AIM: Starting at the line with "Task: Click the P/L summary card value" and ending at the line with "Action: [876, 201]", rewrite the data with "summary card" swapped for "overview tile", changing nothing else and leaving out the pictures.

RAW RECORDS:
(begin)
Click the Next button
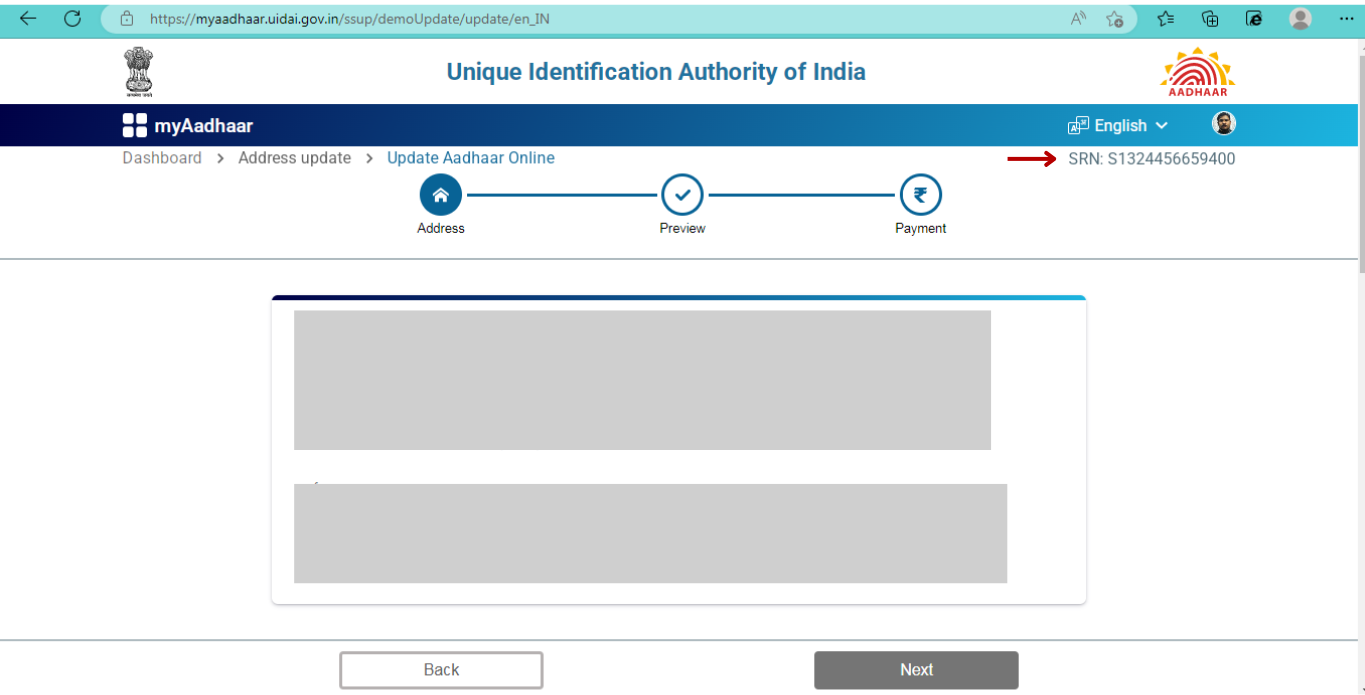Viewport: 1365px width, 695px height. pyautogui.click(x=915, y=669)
(end)
(begin)
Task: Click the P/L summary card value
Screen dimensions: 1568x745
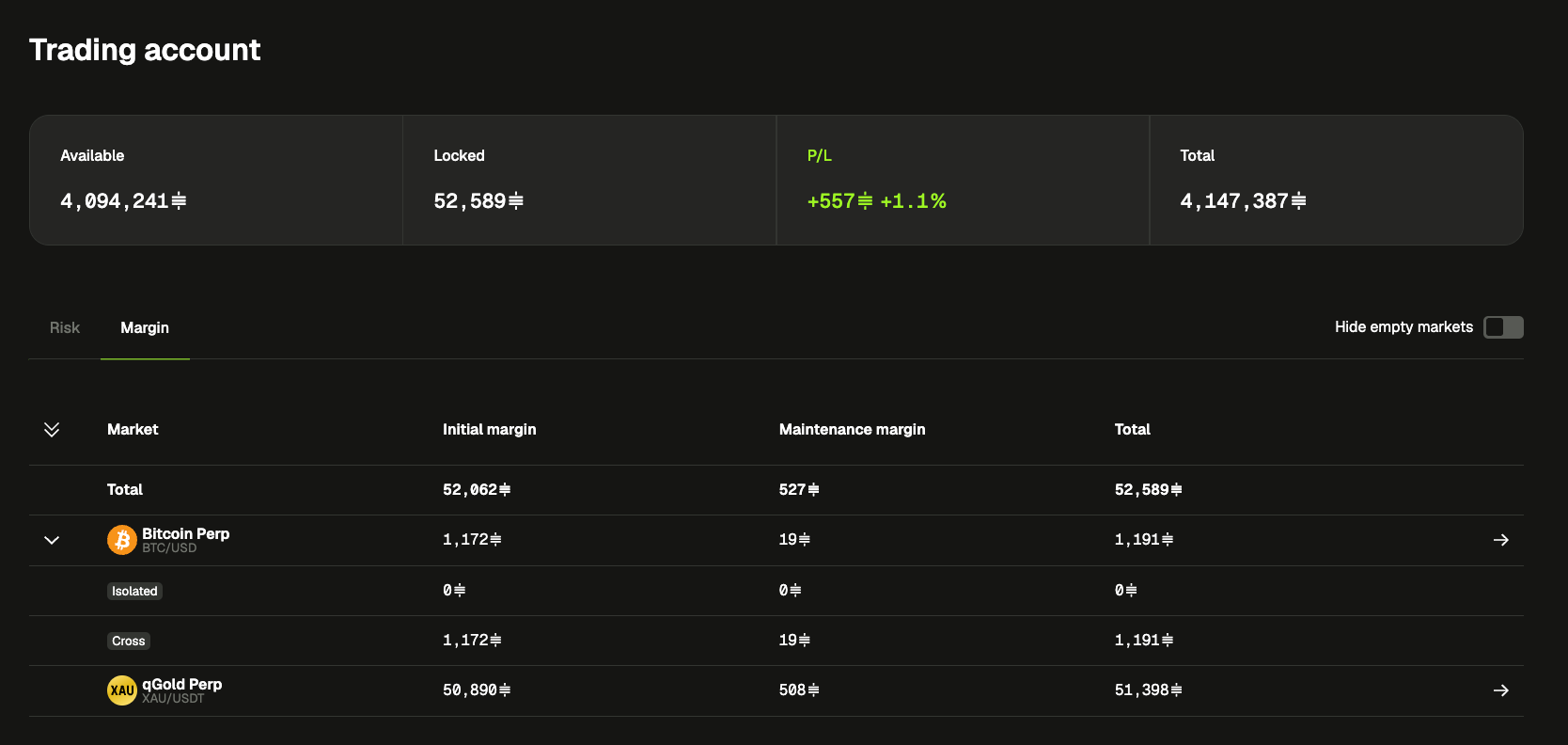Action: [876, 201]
(end)
(begin)
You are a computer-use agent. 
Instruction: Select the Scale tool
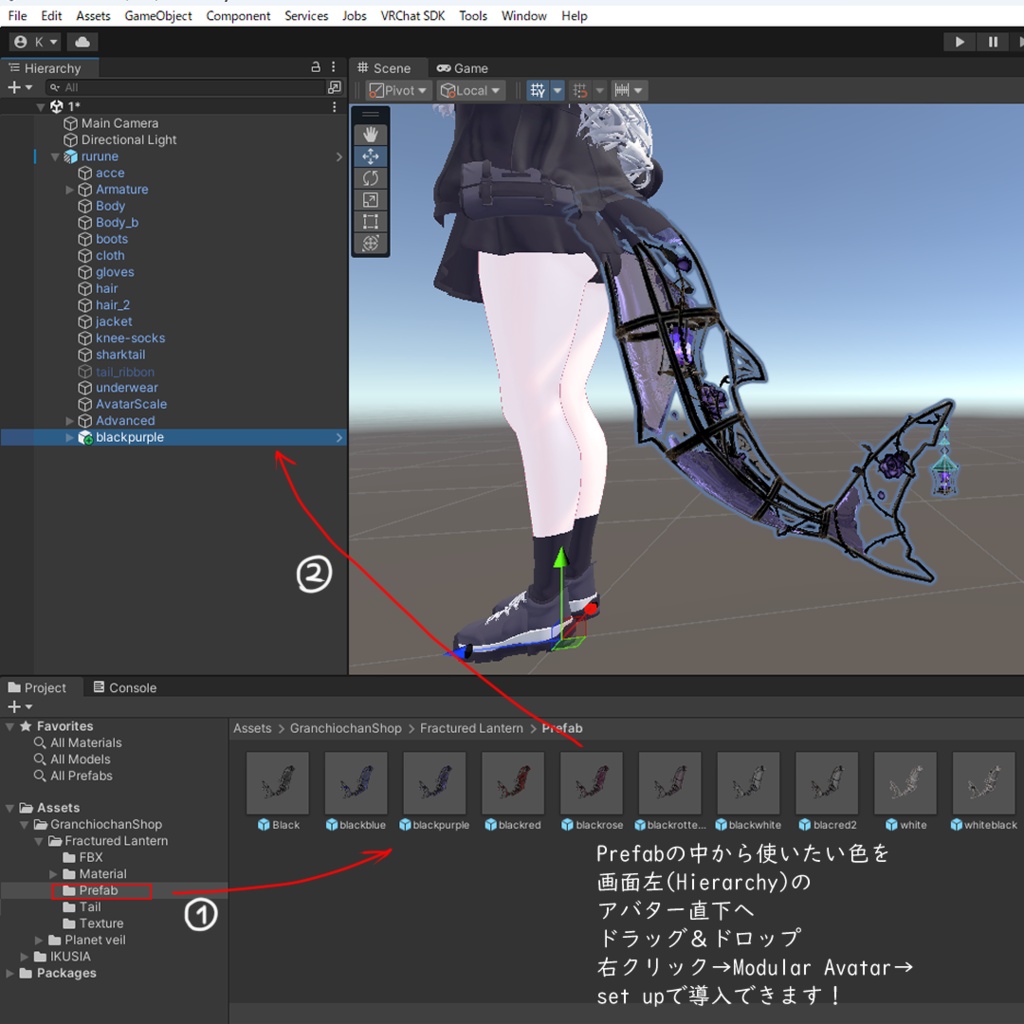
(end)
TASK OUTPUT:
Task: Click the P/L overview tile value
Screen dimensions: 1568x745
Action: [876, 201]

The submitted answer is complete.